You wouldn't cut corners if you only had one thing to do. Don't use having a lot of things to do as an excuse to change your work. Keep your standards up!

Monday, March 2, 2009

If You Can't Figure It Out...

Today it's snowing in Boston pretty good, so there are a lot of people not in the office. One of the people not here is someone who started a test on Friday that ran over the weekend. Now I'm curious about the results of the test.

Fortunately, he sent a note to the team indicating where the test would be running and referencing the problem he was trying to show was fixed. So I know something. From there, I had to figure out the answers to my questions.

And it occurred to me, this is what we do for our customers. Given a problem description and a location (for logs or whatever), can you figure out what's going on? We have questions about what the system has been doing; can we get answers to those questions?

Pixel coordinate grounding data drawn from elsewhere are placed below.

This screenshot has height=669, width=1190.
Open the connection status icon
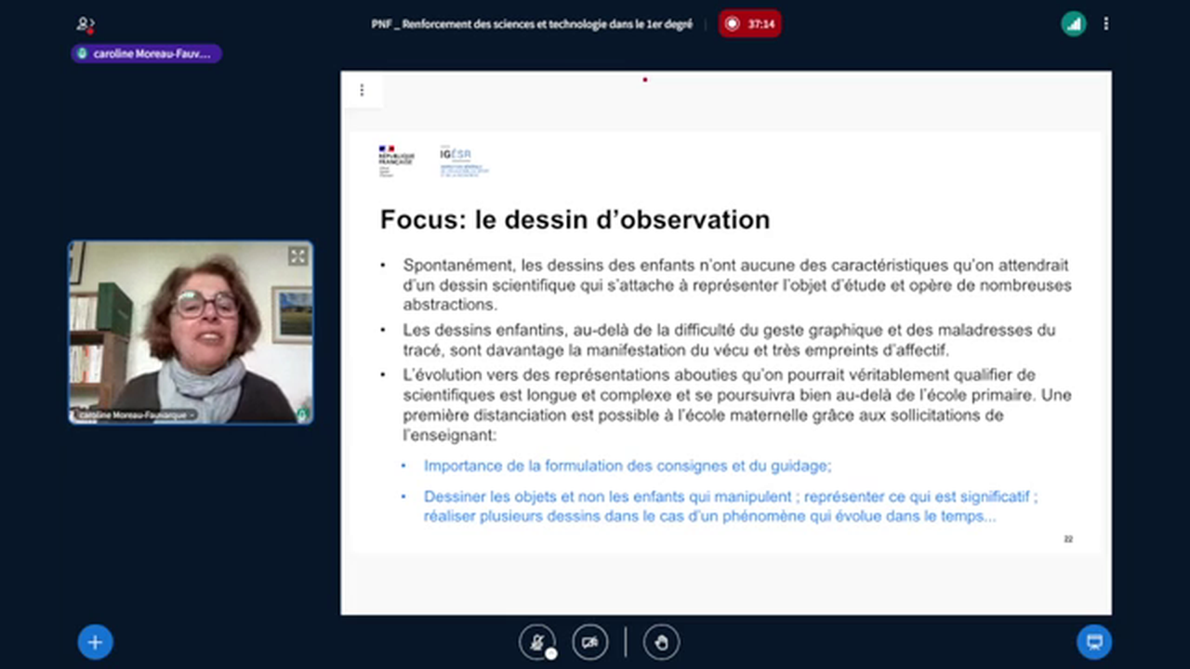(x=1074, y=24)
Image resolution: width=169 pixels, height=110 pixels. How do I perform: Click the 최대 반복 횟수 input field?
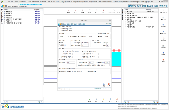click(x=91, y=63)
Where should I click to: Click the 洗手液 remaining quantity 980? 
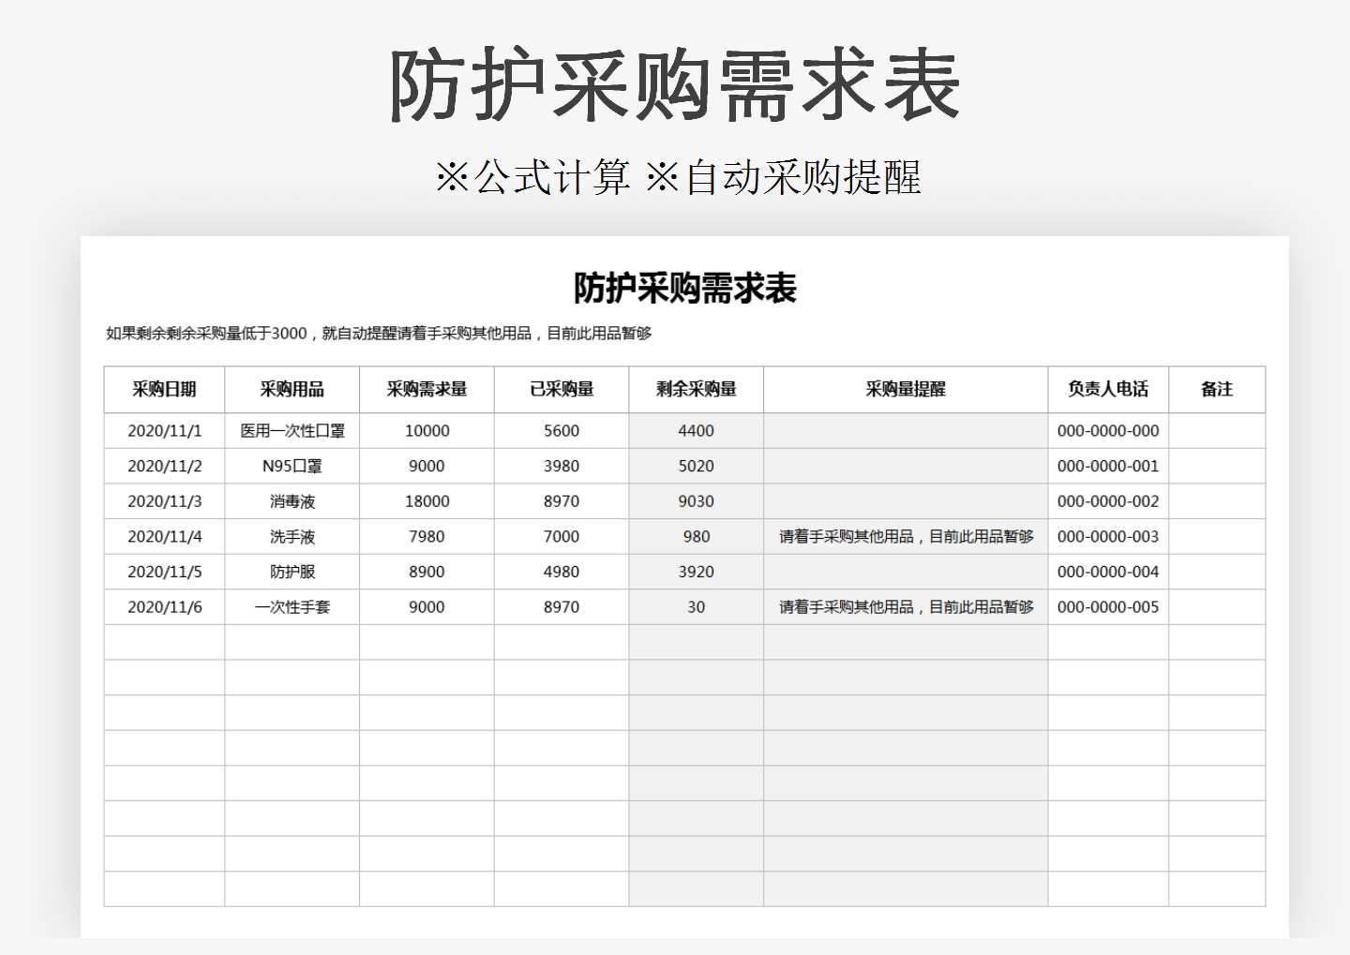pyautogui.click(x=697, y=536)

Sure, I can wait until tomorrow or send an email - after all, the tester has the answers about what he was doing. But with a customer that's not always possible; sometimes customers simply don't know the details of what their customers are doing. In the end, the definitive source of answers to my questions had better be the system itself. Any other source is going to be less available.

If I have a question and the system cannot answer it, that's an opportunity to improve the system.

Of course we rely on multiple sources of information. Those sources of information change, though, and some are more reliable than others. Ultimately, you can rely only on the things you can control - your system and its logs. The rest is just something you hope you can get - probably available, but not guaranteed.